* [Что нужно сделать] Обнови в тексте о песне «Белла, чао» фрагмент от «Впервые он услышал» до «без обязательных прихлопов...» включительно: приведи его заново, заменив «Брежнев» на «генсек».

* [Исходный текст]
▬▬▬

Впервые он услышал ее в Кремлевском Дворце съездов на концерте,
который устраивался по поводу очередного выдвижения его кандидатом в депутаты
Верховного Совета СССР. Я пел, а весь огромный зал стал мне подхлопывать,
потому что именно это с непосредственностью делал Леонид Ильич. Потом
это стало у него чуть ли не привычкой. В Берлине, когда объявили «Белла,
чао», я увидел, как сидевший в первом ряду Брежнев наклонился к Алиеву
и показывает ему: мол, сейчас будем работать, хлопать. И действительно,
Леонид Ильич отхлопывал громче всех. Так и повелось: если в зале оказывался
Брежнев, то при исполнении «Белла, чао» мне уже было не обойтись
без обязательных прихлопов...

▬▬▬

* [Сохранённые записи данных]

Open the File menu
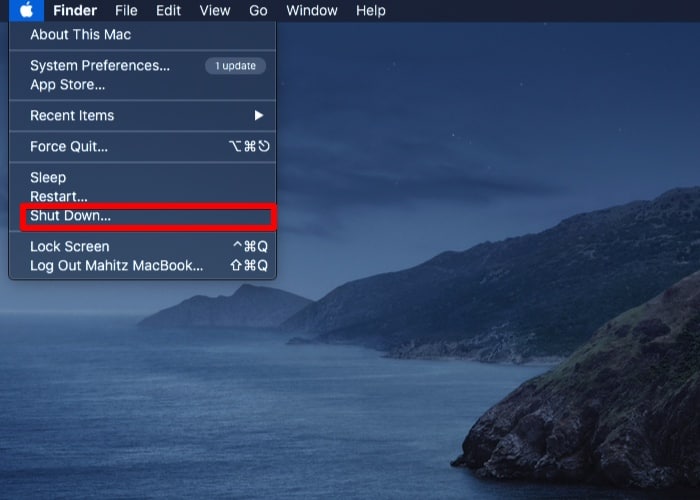This screenshot has width=700, height=500. pos(126,11)
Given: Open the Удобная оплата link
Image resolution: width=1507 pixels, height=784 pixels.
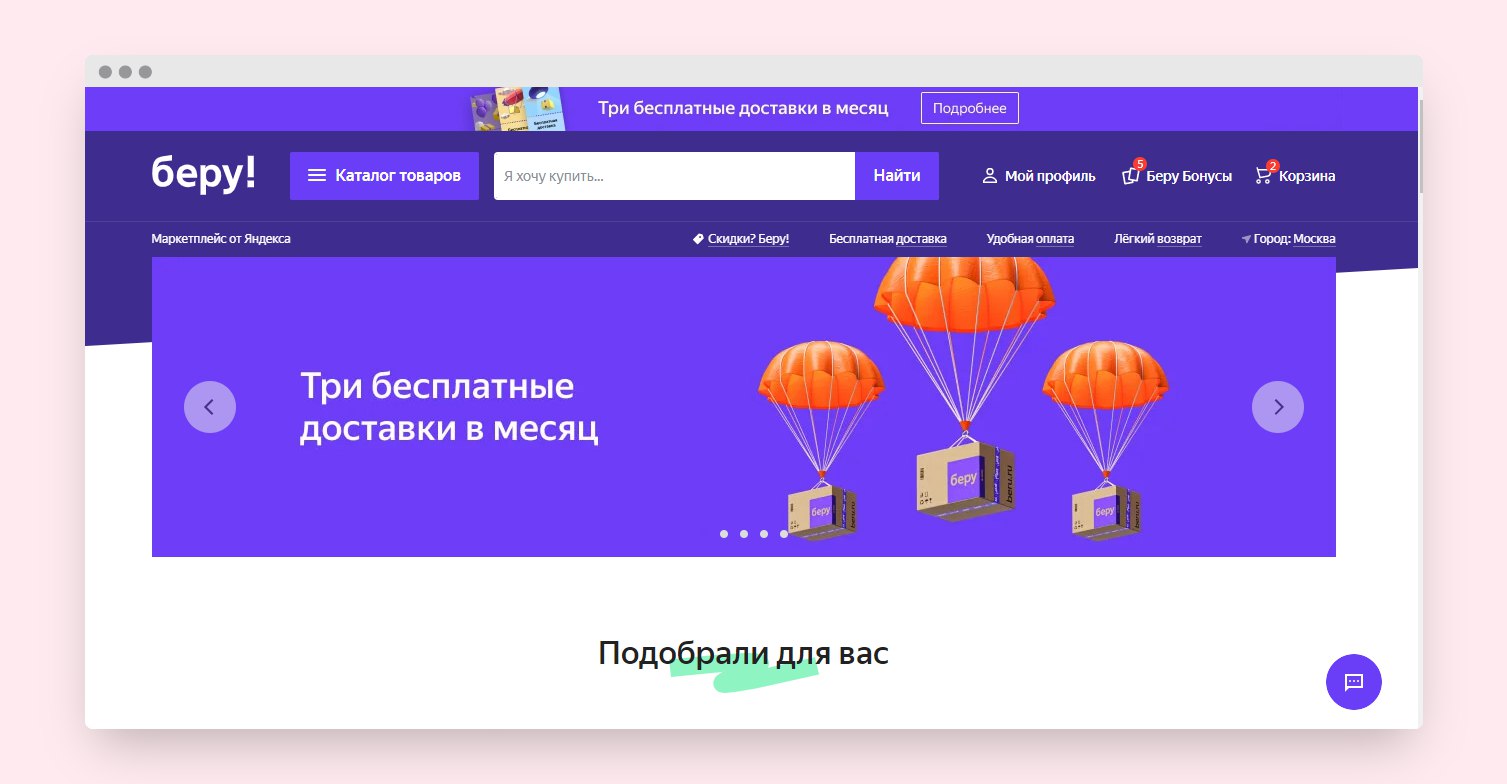Looking at the screenshot, I should point(1030,239).

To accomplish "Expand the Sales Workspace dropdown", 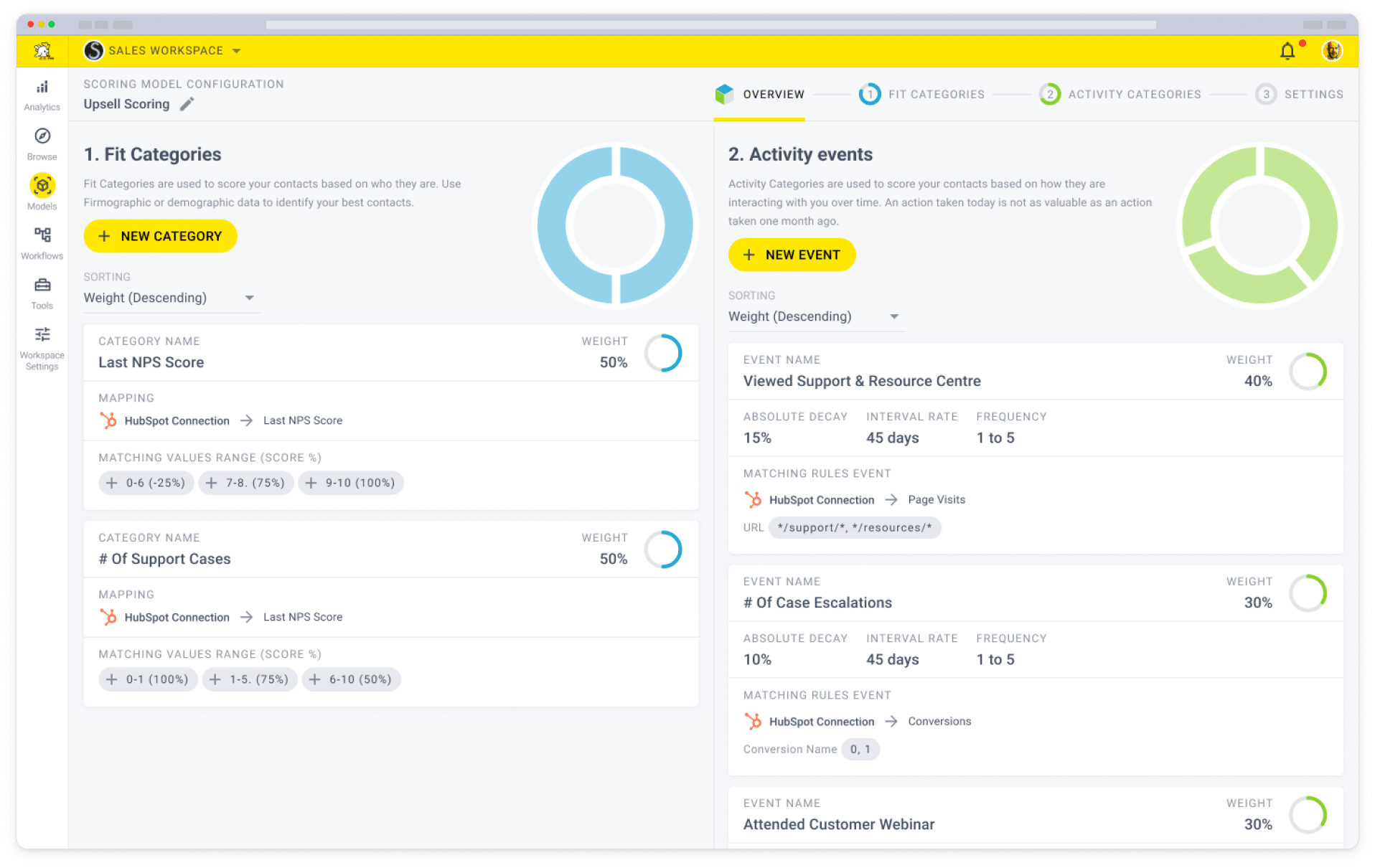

▬▬▬

* [Место для ответа]
Впервые он услышал ее в Кремлевском Дворце съездов на концерте,
который устраивался по поводу очередного выдвижения его кандидатом в депутаты
Верховного Совета СССР. Я пел, а весь огромный зал стал мне подхлопывать,
потому что именно это с непосредственностью делал Леонид Ильич. Потом
это стало у него чуть ли не привычкой. В Берлине, когда объявили «Белла,
чао», я увидел, как сидевший в первом ряду генсек наклонился к Алиеву
и показывает ему: мол, сейчас будем работать, хлопать. И действительно,
Леонид Ильич отхлопывал громче всех. Так и повелось: если в зале оказывался
генсек, то при исполнении «Белла, чао» мне уже было не обойтись
без обязательных прихлопов...